L’ANNUNCIO DEI PAESI BALTICI: “STOP AL GAS DALLA RUSSIA”

Dallo scorso 1 aprile i Paesi Baltici – Lituania, Lettonia ed Estonia – hanno bloccato le importazioni di gas dalla Russia: oggi da Mosca arriva la “risposta” con la chiusura definitiva di tutti i rubinetti verso i vicini e rivali Stati sul Mar Baltico.



La piena conferma arriva dall’amministratore delegato dell’operatore del sistema di stoccaggio sotterraneo del gas (CONEXUS Baltic Grid) della Lettonia, Uldis Bariss: «Se ci fossero ancora dubbi sul fatto che ci possa essere fiducia nelle consegne dalla Russia, l’attualità ci mostra chiaramente che non c’è più fiducia». Lo stesso top manager ha poi spiegato che il mercato baltico al momento viene servito da riserve di gas immagazzinate nei depositi sotterranei della Lettonia. Lituania ed Estonia già avevano annunciato il medesimo blocco, anticipando il diktat del Cremlino che imponeva lo stop delle forniture per tutti coloro che non accetteranno di pagare in rubli il gas (anche se in realtà in maniera non diretta, come spieghiamo in questo focus). «Siamo il primo Paese dell’Ue tra i Paesi fornitori di Gazprom a garantirsi l’indipendenza dalle forniture di gas russe, ed è il risultato di una costante cooperazione a lungo termine nel campo della politica energetica e di decisioni tempestive sulle infrastrutture», lo ha detto ieri il ministro dell’Energia lituano Dainius Kreivys.



CAOS GAS, UE DIVISA DOPO LO STOP DEI PAESI BALTICI

Così come ieri aveva parlato la premier lituana Ingirda Simonyte annunciando lo stop delle forniture di gas dalla Russia – come scelta «per non consumare un solo centimetro cubo del gas tossico russo» – oggi aggiunge il “carico” il Presidente della Lituania Gitanas Nauseda su Twitter: «Anni fa il mio Paese ha preso decisioni che ci consentono oggi di recidere facilmente i legami energetici con l’aggressore. Se possiamo farlo, anche il resto d’Europa può farlo!».
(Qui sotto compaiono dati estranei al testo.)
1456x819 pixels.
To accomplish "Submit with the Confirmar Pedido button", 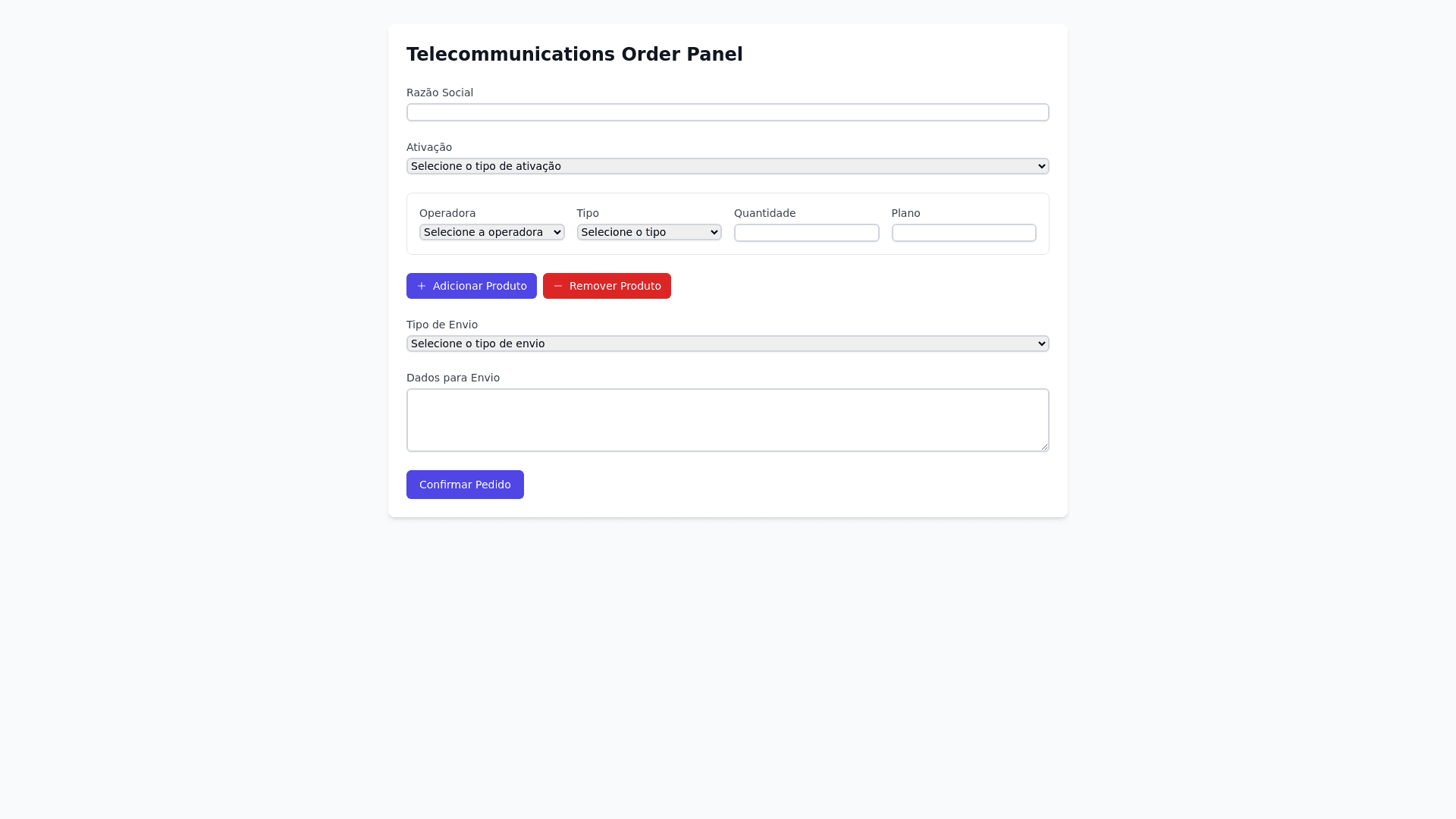I will tap(465, 485).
Lo scontro accesissimo sul fronte energetico tra Russia e Paesi Baltici arriva nelle ore in cui l’Europa sta valutando molto attentamente la possibilità di porre una sorta di embargo su gas e petrolio russo, in risposta alle immagini indegne emerse lo scorso sabato a Bucha (a nord di Kiev). Su questo però l’Ue è divisa, non tanto nella condanna – che è unanime contro Putin per potenziali crimini di guerra – ma per le possibili conseguenze che potrebbe avere un blocco immediato del gas dalla Russia: se infatti Macron e Sanchez vedono la possibilità di porre una durissima sanzione contro Mosca bloccando il gas d’importazione, la Germania con Scholz fa sapere che al momento «non è possibile adottare tale opzione». L’Italia valuta il da farsi, anche se già ieri Draghi aveva fatto sapere che la Russia «dovrà rispondere dei crimini avvenuti a Bucha», non escludendo sanzioni sul fronte energetico. I Paesi Baltici possono permettersi tale stop in quanto tra riserve e differenziazione può sopperire alla mancanza del gas russo: molti altri Paesi Ue invece ad oggi non potrebbero farlo, da qui dunque lo scontro e le divisioni interne ai 27 sul futuro dei rapporti energetici con Mosca. Il vice presidente della Commissione Europea Valdis Dombrovskis, commentando il tema delle possibili sanzioni, ha dichiarato da Bruxelles «Penso che sia molto chiaro che come Unione europea dobbiamo fare di più per fermare questa guerra e per fermare queste atrocità. Per questo la Commissione sta preparando il prossimo pacchetto di sanzioni: dobbiamo alzare la pressione sulla Russia. Come Commissione, per quanto ci riguarda, nulla è escluso. Dobbiamo usare tutte le leve che abbiamo – ha detto il commissario economico – per fermare la guerra».